Careful students of Chapter V. will have realised that perhaps the most important thing for the learner to devote his attention to is the winning hazard; but that stroke, at once the most difficult and the most important at billiards, is sadly neglected by the vast bulk of amateurs. Seldom, or never, is a break of over 40 made which does not involve a winning hazard, which must be accomplished in order to continue the break. All strokes are largely a matter of confidence, and this is especially true of the winning hazard. Unless it is played with the confidence which practice alone can give, the stroke seldom succeeds. Here pool comes in as an excellent training school. It is wearisome drudgery practising these strokes simply; but in the friendly rivalry of pool, with the added zest of a prospective sixpence, the winning hazard becomes quite attractive.

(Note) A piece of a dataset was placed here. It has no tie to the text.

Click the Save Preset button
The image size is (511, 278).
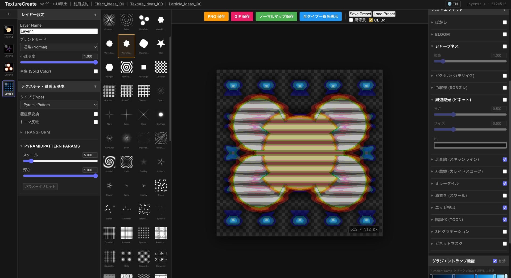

In a long spot-barred break a spectator, if his attention has never been directed to this point before, will be astonished at the number of times the red is holed, and, of course, the immense possibilities of the ‘all-in’ game are obvious to everyone. It is the spot practice, and nothing else, which has given the leading players their complete mastery over winning hazards; and though it is the fashion nowadays for even the most moderate players to declare ‘the spot’ tiresome to watch and not worth their attention, yet a little quiet spot practice will not be thrown away. Although the learner may not attain sufficient proficiency to justify him in going for the spot in an important game, still he will pick up almost unconsciously a notion of the right place to strike the object ball for a winning hazard, and, in addition, one or two little wrinkles as to ‘touch’ and ‘strength’ which will stand him in good stead in other parts of the table.

Another great point in winning hazard practice is that it directs the learner’s attention, forcibly and practically, to the dangers and disadvantages of misapplied side. In the first place, the hazard itself is rendered more difficult, and repeated failures will compel a learner to take pains to strike his own ball in the centre. And, in the second place, the run of ball 1, after impact with ball 2, will be checked or accelerated, as the case may be, to an extent which may lead to disaster. Young pool players, when playing from baulk on a ball at the top of the table with their player in hand, frequently experience the mortification of seeing their ball, after an unsuccessful shot, come back into baulk a helpless prey to the next player. It may very well be that they have not put too much force into their stroke, but they have probably struck it off the centre. In this, one of the commonest of pool strokes, it is of the last importance to avoid putting on side.